In accordance with SFAS No. 123R, the Company applied modification accounting for the OEP. Under this accounting guidance, the Company did not recognize additional share-based compensation expense, as the fair value of the new shares at the time the Company first made the offer to exchange was less than the fair value of the surrendered options. Otherwise, any difference in fair value would have been recognized as an expense on a straight-line basis over the vesting period of the new shares.
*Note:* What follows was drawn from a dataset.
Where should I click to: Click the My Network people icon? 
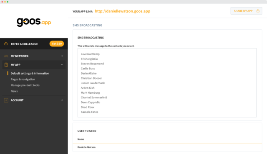(6, 56)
On June 5, 2006, the fair value of each option grant was estimated using the Black-Scholes option-pricing model with the following weighted average assumptions: (1) a historical volatility of 46% over a period commensurate with the expected term of 6.25 years with the observation of the volatility on a daily basis; (2) an expected term of 6.25 years based upon the simplified plain-vanilla method as allowed under the provisions of SAB No. 107; (3) a risk-free interest rate of 5.2% that was consistent with the expected term of the stock options and was based on the U.S. Treasury yield curve in effect at the time of the grant; and (4) a dividend yield of 5.6% based upon the Company’s most recent quarterly dividend of $0.38 per common share.  The Company recorded the effect of the OEP on outstanding awards during the third quarter of 2006.

16.          NET INCOME PER COMMON SHARE

Net income (loss) per share is calculated in accordance with SFAS No. 128, “Earnings Per Share,” which requires presentation of basic net income (loss) per share and diluted net income (loss) per share. Basic net income (loss) per share excludes dilution and is computed by dividing net income (loss) available to common shareholders by the weighted average number of common shares outstanding for the period. Diluted net income (loss) per share is computed in the same manner as basic net income (loss) after assuming issuance of common stock for all potentially dilutive equivalent shares, which includes the potential dilution that could occur: (1) if all the Company’s outstanding stock options that are in-the-money were exercised (using the treasury stock method); (2) if the restricted stock units with service conditions were fully vested (using the treasury stock method); (3) if the restricted stock units with service and market conditions were considered contingently issuable; and

86




(4) if the participation by employees in an Employee Stock Purchase Plan is considered as an option (using the treasury stock method). Anti-dilutive instruments are not considered in this calculation.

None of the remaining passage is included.